##### DATA SUPPLIED #####

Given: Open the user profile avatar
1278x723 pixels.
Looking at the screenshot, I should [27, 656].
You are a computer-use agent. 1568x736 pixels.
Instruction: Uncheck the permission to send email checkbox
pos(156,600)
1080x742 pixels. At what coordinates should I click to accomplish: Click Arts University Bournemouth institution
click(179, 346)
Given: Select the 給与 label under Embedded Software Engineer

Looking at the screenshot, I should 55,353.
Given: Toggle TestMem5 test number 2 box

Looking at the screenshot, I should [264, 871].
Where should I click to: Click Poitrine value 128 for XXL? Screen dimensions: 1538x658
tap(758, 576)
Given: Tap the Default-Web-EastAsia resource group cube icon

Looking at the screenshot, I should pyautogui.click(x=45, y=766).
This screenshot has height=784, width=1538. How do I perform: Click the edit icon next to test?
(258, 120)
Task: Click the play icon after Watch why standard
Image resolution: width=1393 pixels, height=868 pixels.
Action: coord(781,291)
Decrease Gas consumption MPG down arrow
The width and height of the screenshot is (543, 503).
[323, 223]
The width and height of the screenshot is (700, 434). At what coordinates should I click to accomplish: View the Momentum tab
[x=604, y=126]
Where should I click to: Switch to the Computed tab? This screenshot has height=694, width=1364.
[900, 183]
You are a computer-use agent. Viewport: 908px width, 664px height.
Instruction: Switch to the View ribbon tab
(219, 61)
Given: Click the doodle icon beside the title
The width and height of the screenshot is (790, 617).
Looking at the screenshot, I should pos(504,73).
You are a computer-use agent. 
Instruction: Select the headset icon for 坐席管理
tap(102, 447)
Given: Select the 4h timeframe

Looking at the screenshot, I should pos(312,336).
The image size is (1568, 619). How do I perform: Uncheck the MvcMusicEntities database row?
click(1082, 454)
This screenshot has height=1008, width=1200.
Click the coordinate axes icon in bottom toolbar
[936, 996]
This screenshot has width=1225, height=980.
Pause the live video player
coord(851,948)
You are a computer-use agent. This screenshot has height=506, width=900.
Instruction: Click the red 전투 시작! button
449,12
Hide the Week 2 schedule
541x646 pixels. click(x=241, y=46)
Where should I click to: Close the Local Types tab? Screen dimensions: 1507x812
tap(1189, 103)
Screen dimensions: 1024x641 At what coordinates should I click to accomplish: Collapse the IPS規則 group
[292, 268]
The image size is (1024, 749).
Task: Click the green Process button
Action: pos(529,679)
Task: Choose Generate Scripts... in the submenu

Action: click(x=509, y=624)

#####

#### WRITTEN TASK:
Recast the rows above as a Markdown table with a Number column and a Line column, one table row for each line, leaving out blank lines.

#### OUTPUT FOR THIS TASK:
| Number | Line |
|---|---|
| 1 | Given: Open the user profile avatar |
| 2 | 1278x723 pixels. |
| 3 | Looking at the screenshot, I should [27, 656]. |
| 4 | You are a computer-use agent. 1568x736 pixels. |
| 5 | Instruction: Uncheck the permission to send email checkbox |
| 6 | pos(156,600) |
| 7 | 1080x742 pixels. At what coordinates should I click to accomplish: Click Arts University Bournemouth institution |
| 8 | click(179, 346) |
| 9 | Given: Select the 給与 label under Embedded Software Engineer |
| 10 | Looking at the screenshot, I should 55,353. |
| 11 | Given: Toggle TestMem5 test number 2 box |
| 12 | Looking at the screenshot, I should [264, 871]. |
| 13 | Where should I click to: Click Poitrine value 128 for XXL? Screen dimensions: 1538x658 |
| 14 | tap(758, 576) |
| 15 | Given: Tap the Default-Web-EastAsia resource group cube icon |
| 16 | Looking at the screenshot, I should pyautogui.click(x=45, y=766). |
| 17 | This screenshot has height=784, width=1538. How do I perform: Click the edit icon next to test? |
| 18 | (258, 120) |
| 19 | Task: Click the play icon after Watch why standard |
| 20 | Image resolution: width=1393 pixels, height=868 pixels. |
| 21 | Action: coord(781,291) |
| 22 | Decrease Gas consumption MPG down arrow |
| 23 | The width and height of the screenshot is (543, 503). |
| 24 | [323, 223] |
| 25 | The width and height of the screenshot is (700, 434). At what coordinates should I click to accomplish: View the Momentum tab |
| 26 | [x=604, y=126] |
| 27 | Where should I click to: Switch to the Computed tab? This screenshot has height=694, width=1364. |
| 28 | [900, 183] |
| 29 | You are a computer-use agent. Viewport: 908px width, 664px height. |
| 30 | Instruction: Switch to the View ribbon tab |
| 31 | (219, 61) |
| 32 | Given: Click the doodle icon beside the title |
| 33 | The width and height of the screenshot is (790, 617). |
| 34 | Looking at the screenshot, I should pos(504,73). |
| 35 | You are a computer-use agent.  |
| 36 | Instruction: Select the headset icon for 坐席管理 |
| 37 | tap(102, 447) |
| 38 | Given: Select the 4h timeframe |
| 39 | Looking at the screenshot, I should pos(312,336). |
| 40 | The image size is (1568, 619). How do I perform: Uncheck the MvcMusicEntities database row? |
| 41 | click(1082, 454) |
| 42 | This screenshot has height=1008, width=1200. |
| 43 | Click the coordinate axes icon in bottom toolbar |
| 44 | [936, 996] |
| 45 | This screenshot has width=1225, height=980. |
| 46 | Pause the live video player |
| 47 | coord(851,948) |
| 48 | You are a computer-use agent. This screenshot has height=506, width=900. |
| 49 | Instruction: Click the red 전투 시작! button |
| 50 | 449,12 |
| 51 | Hide the Week 2 schedule |
| 52 | 541x646 pixels. click(x=241, y=46) |
| 53 | Where should I click to: Close the Local Types tab? Screen dimensions: 1507x812 |
| 54 | tap(1189, 103) |
| 55 | Screen dimensions: 1024x641 At what coordinates should I click to accomplish: Collapse the IPS規則 group |
| 56 | [292, 268] |
| 57 | The image size is (1024, 749). |
| 58 | Task: Click the green Process button |
| 59 | Action: pos(529,679) |
| 60 | Task: Choose Generate Scripts... in the submenu |
| 61 | Action: click(x=509, y=624) |